Two key provisions of Philadelphia's most recent attempt to impose local gun controls - banning "straw purchase" of handguns and banning assault weapons - were invalidated today by a state appeals court.
Following a series of rulings that doomed previous Philadelphia gun control laws, the Commonwealth Court held that the state Supreme Court ruled in 1996 that only the state legislature - not municipalities - has the authority to enact gun laws.
But the 6-1 majority of the Commonwealth Court affirmed part of the 2008 decision of then-Philadelphia Common Pleas Court Judge Jane Cutler Greenspan and allowed three other provisions to remain in effect.
Greenspan, now on the Pennsylvania Supreme Court, had ruled in those three provisions that the National Rifle Association and other challengers of the Philadelphia laws were not affected seriously enough to have legal standing to sue.
Those provisions - requiring reporting of lost or stolen handguns, allowing temporary seizure of guns by police and barring gun ownership by people subject to "protections from abuse" orders - remain in effect in Philadelphia.
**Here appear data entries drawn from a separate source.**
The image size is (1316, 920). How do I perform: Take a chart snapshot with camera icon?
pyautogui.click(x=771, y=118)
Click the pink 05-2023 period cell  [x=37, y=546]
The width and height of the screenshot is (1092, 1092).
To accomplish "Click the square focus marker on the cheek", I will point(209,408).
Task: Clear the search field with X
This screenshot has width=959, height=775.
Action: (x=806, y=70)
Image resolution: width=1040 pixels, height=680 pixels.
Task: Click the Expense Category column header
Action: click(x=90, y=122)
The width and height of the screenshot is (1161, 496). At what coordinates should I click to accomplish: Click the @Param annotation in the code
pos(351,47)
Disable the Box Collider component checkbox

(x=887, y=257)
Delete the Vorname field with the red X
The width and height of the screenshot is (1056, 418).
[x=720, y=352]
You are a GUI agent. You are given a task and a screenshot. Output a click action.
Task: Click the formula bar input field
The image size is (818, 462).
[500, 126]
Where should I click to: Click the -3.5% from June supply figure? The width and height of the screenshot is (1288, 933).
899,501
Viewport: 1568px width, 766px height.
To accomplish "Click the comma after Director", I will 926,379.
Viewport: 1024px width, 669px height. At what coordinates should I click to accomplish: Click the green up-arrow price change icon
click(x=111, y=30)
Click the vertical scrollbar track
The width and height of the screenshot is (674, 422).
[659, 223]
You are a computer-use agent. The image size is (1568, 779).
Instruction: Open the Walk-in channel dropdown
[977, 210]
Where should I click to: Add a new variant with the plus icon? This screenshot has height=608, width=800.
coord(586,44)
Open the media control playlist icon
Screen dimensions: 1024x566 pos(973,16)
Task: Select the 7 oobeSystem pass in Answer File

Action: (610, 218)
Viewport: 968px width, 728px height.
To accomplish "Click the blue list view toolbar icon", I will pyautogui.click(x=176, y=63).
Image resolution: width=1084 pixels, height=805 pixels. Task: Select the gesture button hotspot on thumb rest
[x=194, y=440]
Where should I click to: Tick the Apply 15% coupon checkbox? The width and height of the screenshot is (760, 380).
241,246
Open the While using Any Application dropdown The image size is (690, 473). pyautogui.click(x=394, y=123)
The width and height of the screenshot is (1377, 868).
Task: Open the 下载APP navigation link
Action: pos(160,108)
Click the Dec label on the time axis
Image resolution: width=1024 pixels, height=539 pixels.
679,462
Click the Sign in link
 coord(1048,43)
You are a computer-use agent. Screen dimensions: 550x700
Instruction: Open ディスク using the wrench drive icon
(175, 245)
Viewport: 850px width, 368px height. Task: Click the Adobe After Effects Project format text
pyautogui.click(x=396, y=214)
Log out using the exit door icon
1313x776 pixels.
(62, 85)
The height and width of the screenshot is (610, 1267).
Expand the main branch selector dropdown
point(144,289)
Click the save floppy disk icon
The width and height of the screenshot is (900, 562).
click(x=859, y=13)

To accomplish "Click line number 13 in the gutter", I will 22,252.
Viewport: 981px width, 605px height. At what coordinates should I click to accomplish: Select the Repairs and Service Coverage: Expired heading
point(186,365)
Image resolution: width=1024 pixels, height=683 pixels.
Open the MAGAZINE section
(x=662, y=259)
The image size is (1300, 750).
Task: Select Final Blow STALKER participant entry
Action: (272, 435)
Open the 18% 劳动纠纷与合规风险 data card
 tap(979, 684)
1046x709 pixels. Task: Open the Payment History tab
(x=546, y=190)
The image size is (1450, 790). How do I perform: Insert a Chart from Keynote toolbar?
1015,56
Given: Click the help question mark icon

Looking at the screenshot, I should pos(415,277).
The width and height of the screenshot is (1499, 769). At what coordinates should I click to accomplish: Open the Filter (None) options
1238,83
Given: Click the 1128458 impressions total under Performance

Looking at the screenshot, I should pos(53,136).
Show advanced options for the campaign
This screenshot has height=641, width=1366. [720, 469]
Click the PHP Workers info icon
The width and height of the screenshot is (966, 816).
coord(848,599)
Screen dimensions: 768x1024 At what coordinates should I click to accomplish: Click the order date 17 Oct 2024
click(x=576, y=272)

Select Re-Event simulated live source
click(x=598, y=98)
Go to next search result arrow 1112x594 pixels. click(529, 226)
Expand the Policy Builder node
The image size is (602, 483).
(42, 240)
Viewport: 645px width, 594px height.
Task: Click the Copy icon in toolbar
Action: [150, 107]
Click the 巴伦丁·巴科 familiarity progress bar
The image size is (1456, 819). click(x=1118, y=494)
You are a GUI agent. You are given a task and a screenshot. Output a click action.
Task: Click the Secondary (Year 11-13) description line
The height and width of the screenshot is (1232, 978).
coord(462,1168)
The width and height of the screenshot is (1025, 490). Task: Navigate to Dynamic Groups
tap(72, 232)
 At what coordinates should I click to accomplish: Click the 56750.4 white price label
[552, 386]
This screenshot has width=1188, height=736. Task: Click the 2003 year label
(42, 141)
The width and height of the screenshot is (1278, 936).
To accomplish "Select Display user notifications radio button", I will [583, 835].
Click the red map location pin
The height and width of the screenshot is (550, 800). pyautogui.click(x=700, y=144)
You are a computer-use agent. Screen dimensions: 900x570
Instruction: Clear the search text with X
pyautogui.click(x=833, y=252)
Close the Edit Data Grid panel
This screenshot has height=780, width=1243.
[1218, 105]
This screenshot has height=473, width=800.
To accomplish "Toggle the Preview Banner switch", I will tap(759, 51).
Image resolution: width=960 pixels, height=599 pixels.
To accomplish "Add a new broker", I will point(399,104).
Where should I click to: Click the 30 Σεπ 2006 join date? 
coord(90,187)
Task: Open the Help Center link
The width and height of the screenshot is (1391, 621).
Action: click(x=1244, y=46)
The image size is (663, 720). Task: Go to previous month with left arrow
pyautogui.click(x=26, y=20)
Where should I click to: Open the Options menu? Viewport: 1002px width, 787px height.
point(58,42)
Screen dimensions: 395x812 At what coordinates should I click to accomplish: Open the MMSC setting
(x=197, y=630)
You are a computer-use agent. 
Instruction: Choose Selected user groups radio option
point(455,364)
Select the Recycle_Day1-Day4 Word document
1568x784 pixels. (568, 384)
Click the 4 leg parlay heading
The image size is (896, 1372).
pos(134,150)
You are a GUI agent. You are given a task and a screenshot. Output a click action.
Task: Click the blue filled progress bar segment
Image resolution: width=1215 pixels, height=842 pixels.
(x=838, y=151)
Richard Feder, chief of appeals in the city Law Department, said his office is "seriously considering" appealing the two invalidated provisions to the state Supreme Court.
Feder said the reporting provision is now in effect and the other two have not yet been implemented because they are legally complex and require the city to draft and adopt regulations.
In invalidating the assault weapon and straw purchase provisions, Judge Bonnie Brigance Leadbetter, the president judge of Commonwealth Court called the precedent set by the Supreme Court in 1996 "crystal clear."
Judge Doris Smith-Ribner wrote separately, concurring and dissenting from the majority opinion.
Smith-Ribner wrote that she did not believe the Supreme Court had totally barred local gun control and said a case could be made for provisions of the Philadelphia ordinance regulating assault weapons and the "straw purchase" of guns for other people not legally permitted to own firearms.
The five city ordinances, enacted in April 2008, were immediately challenged in court by the National Rifle Association, National Shooting Sports Foundation, Pennsylvania Association of Firearms Retailers, two local firearms retailers and four individuals.
"It's signficant," said Joseph Grace, executive director of the gun-control group CeaseFire PA, of the Commonwealth Court's decision.
Grace noted that the city's lost-or-stolen reporting ordinance is now the only one in Pennsylvania that has passed court muster - despite a failure to enact a similar law last year in the legislature.
"This decision simply puts the ball back where it should be - in the General Assembly," Grace said. "Cities and mayors have been taking action in the absence of any action from the General Assembly."
Since Philadelphia passed its gun control package in April 2008, Grace said, six Pennsylvania cities and one borough have enaced ordinances requiring the reporting of lost or stolen handguns: Allentown, Reading, Pottsville, Pittsburgh, Lancaster and Harrisburg and Wilkinsburg Borough in Allegheny County.
The NRA recently challenged the Pittsburgh ordinance in Allegheny County Common Pleas Court, Grace said.